O processo de reforma não é fácil. Começa com a esposa reclamando de necessidades que geralmente o marido não percebe. Chegam os filhos, a sogra, o cunhado, a empregada, no final até o vizinho está dando opinião sobre o que precisa ser mudado. Então, são consultados alguns pedreiros, pintores, gesseiros, carpinteiros, serralheiros e demais profissionais que oferecem um rol tão variado de opiniões e valores que você fica cada vez mais confuso, mas recebe a oportunidade de escolha.
Reformar um imóvel residindo no mesmo é um transtorno e a empolgação dos primeiros dias transforma-se em irritação pelo prazo que não é cumprido. Soma-se o aumento nos custos, a qualidade do acabamento e outros detalhes que vão irritando de tal forma que muitos se arrependem de terem iniciado a aventura e ao final os resultados nem sempre são os aguardados.
No setor público as reformas são intermináveis e muitas se transformam em anomalias que jamais cumprem os propósitos para os quais foram concebidos.

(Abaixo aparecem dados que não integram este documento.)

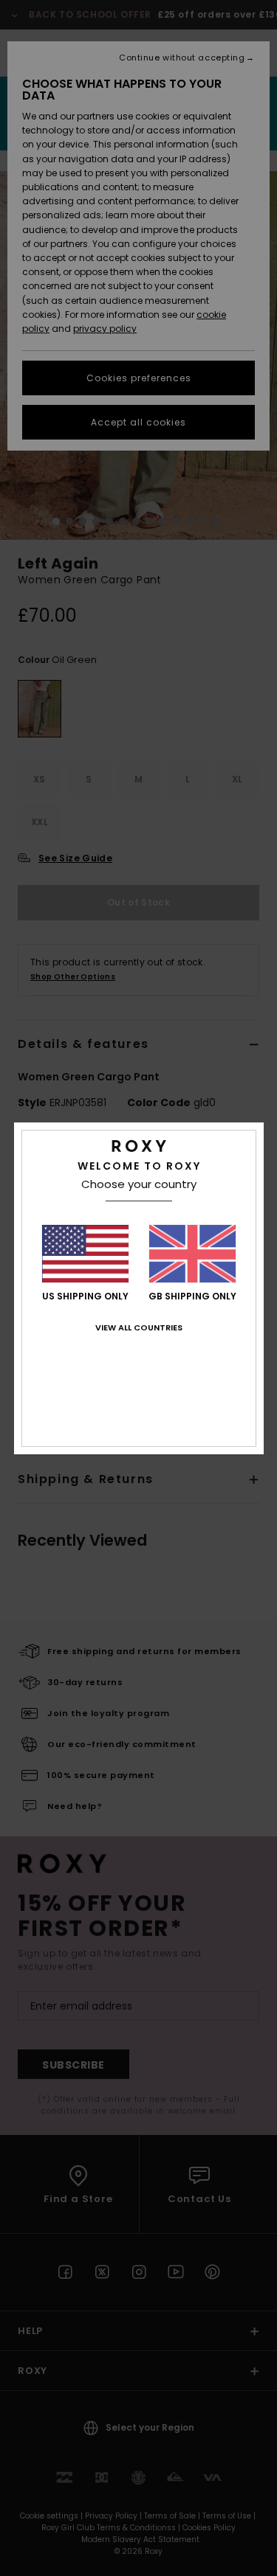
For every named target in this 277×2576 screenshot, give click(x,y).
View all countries (138, 1327)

Na iniciativa privada, especialmente nas atividades comerciais ou de prestação de serviços, muitas vezes as reformas são iniciadas por imposição de órgãos fiscalizadores que exigem itens de vigilância sanitária, por exemplo. Para dar maior legitimidade a tal operação, é comum a utilização de placas com os dizeres do tipo “Desculpe o transtorno, estamos em reforma para melhor atendê-los”.
Na política, realizar reformas amplas também é muito complicado, especialmente quando os envolvidos são os responsáveis pelas mudanças. Vejamos o que ocorre atualmente no Brasil. Ao assumir seu segundo mandato, a presidente Dilma Rousseff sugeriu a criação de uma Assembleia Constituinte para fazer a reforma política, proposta duramente contestada por especialistas em direito constitucional e até Ministros do Supremo Tribunal Federal. Assim, o próprio Congresso atual ficou encarregado das mudanças. Passado pouco mais de um ano e com uma tentativa de “tratoragem” do presidente da Câmara dos Deputados, Eduardo Cunha, observamos que até agora pouco se mudou. A explicação talvez seja pela ausência de um item muito importante em qualquer reforma política: a participação popular. Passada a excitação das grandes manifestações de rua, não ocorreu consulta prévia, tão pouco debate ampliado sobre as diversas propostas que seriam apresentadas no Congresso Nacional. Manter a eleição proporcional com lista aberta, mudar para o proporcional com lista fechada, optar pelo Distritão ou Voto Distrital Misto. Manter o Financiamento Privado ou definir o Financiamento Público de Campanha, são temas que fogem ao cotidiano das pessoas, especialmente as mais simples. Seria fundamental informar, esclarecer e proporcionar ampla discussão do que efetivamente seria o melhor para os municípios, estados e o próprio país.
A glamorização e a introdução de personagens midiáticos puxadores de voto como forma que alavancar coligações, secundarizou o debate em torno das ideias. A utilização econômica das legendas afastou a identidade político-ideológica de tal forma que nem sempre os melhores ou aqueles que efetivamente a população deseja são os eleitos.
Resta claro que o atual modelo eleitoral necessidade de melhorias, especialmente para garantir a maior participação de todos. Também devemos perseguir alternativas que nos conduzam a elevação do nível político das campanhas eleitorais. Mas isso somente será possível com despojamento e coragem para os enfrentamentos necessários. Quebrar velhas estruturas, fechar ralos, corrigir distorções, enfim fazer o que precisa ser feito. Todos precisam se mobilizar nesse esforço, conscientes dos transtornos de consertar um país que precisa de reformas.